Update the listing by swapping "Screen dimensions" for "Display size" throughout, and leave everything else untouched.

==== Records to use

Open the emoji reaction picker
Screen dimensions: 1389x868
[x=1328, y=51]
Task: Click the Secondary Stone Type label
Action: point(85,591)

========

» Result of the task:
Open the emoji reaction picker
Display size: 1389x868
[x=1328, y=51]
Task: Click the Secondary Stone Type label
Action: point(85,591)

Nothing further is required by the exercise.